▶ **Material for the task**
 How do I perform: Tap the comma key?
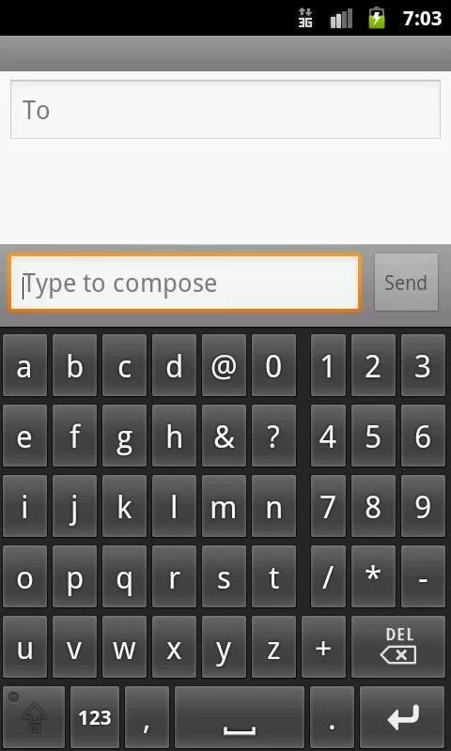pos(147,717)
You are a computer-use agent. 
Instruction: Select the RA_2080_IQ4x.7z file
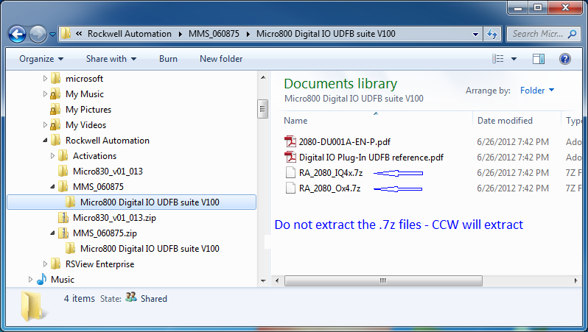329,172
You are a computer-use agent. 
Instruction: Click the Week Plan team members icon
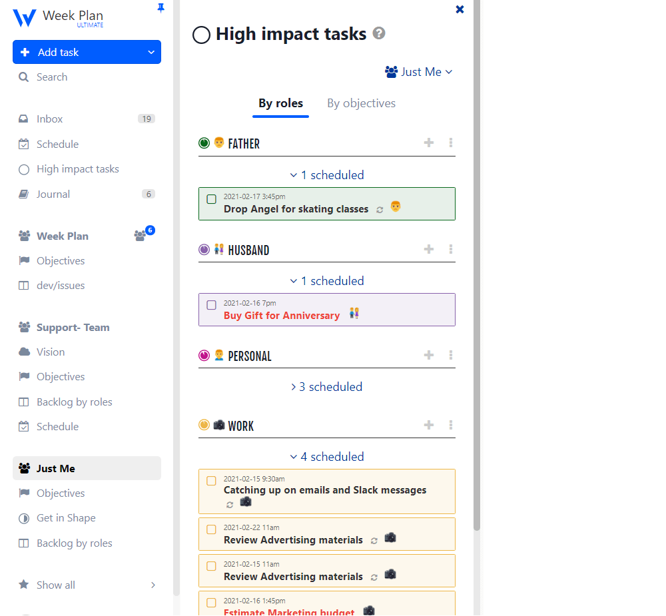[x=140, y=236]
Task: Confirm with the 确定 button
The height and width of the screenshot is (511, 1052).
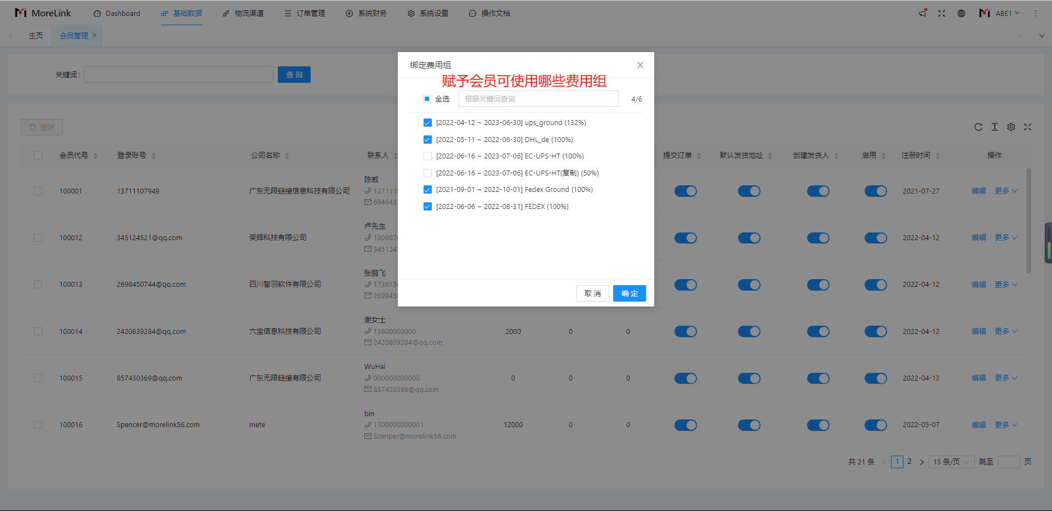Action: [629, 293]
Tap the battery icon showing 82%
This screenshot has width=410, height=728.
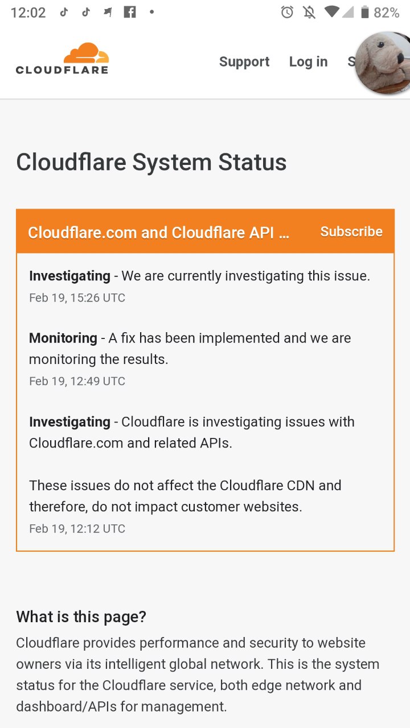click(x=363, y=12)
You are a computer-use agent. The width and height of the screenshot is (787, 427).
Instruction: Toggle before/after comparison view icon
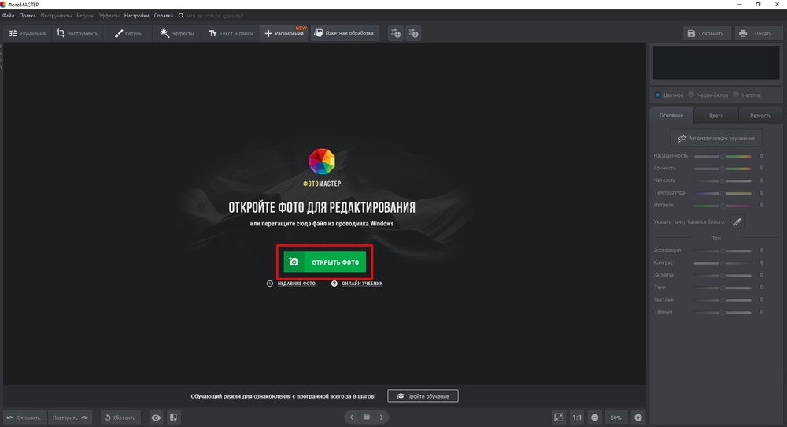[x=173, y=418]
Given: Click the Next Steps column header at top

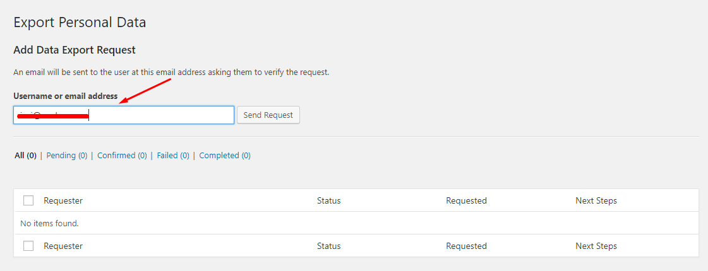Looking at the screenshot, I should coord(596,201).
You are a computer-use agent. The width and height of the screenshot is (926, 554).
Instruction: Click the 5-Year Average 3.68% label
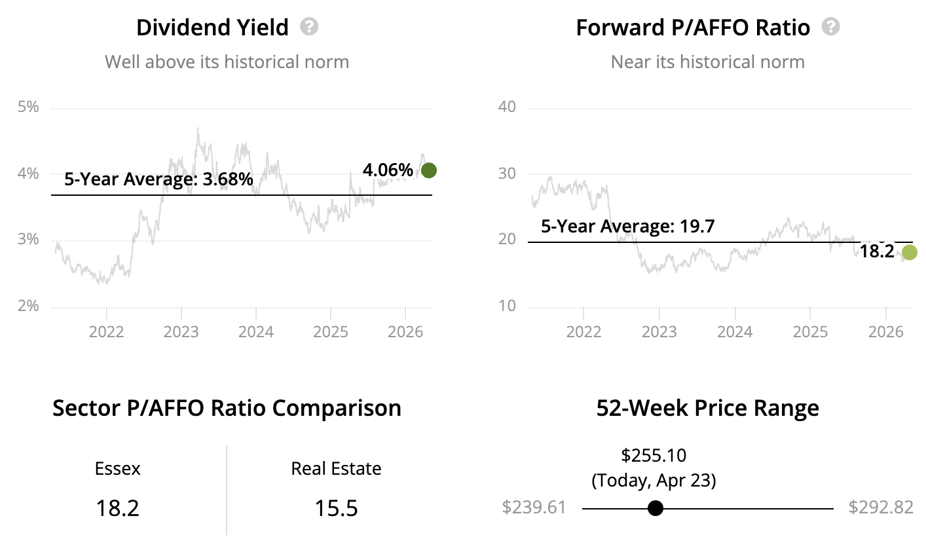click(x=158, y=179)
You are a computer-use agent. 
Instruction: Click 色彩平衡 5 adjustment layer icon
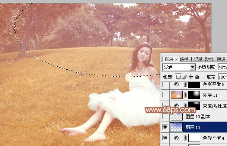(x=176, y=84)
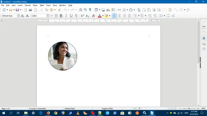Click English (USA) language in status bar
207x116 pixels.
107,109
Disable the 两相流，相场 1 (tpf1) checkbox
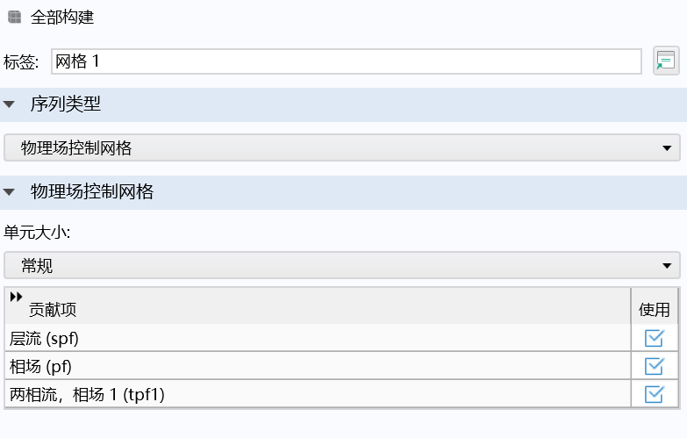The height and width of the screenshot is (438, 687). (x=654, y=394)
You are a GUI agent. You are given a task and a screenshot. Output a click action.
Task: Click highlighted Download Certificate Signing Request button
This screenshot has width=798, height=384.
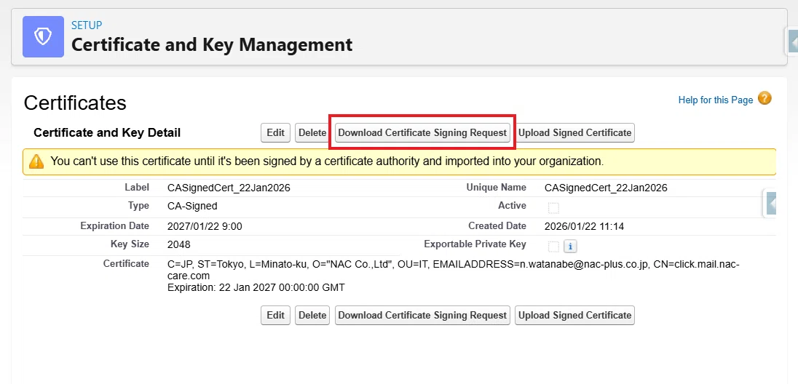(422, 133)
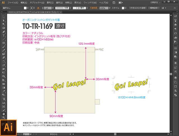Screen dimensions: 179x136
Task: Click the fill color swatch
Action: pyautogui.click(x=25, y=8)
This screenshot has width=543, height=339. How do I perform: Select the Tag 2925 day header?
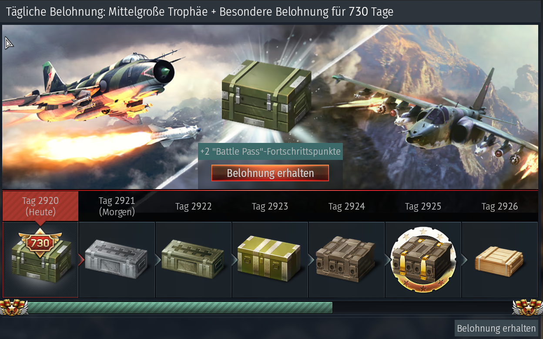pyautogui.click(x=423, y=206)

▶ **Aim of the task**
Going through the entries above line by line, work out how many lines include the word "button". Only the number is required.

▶ **Answer**
2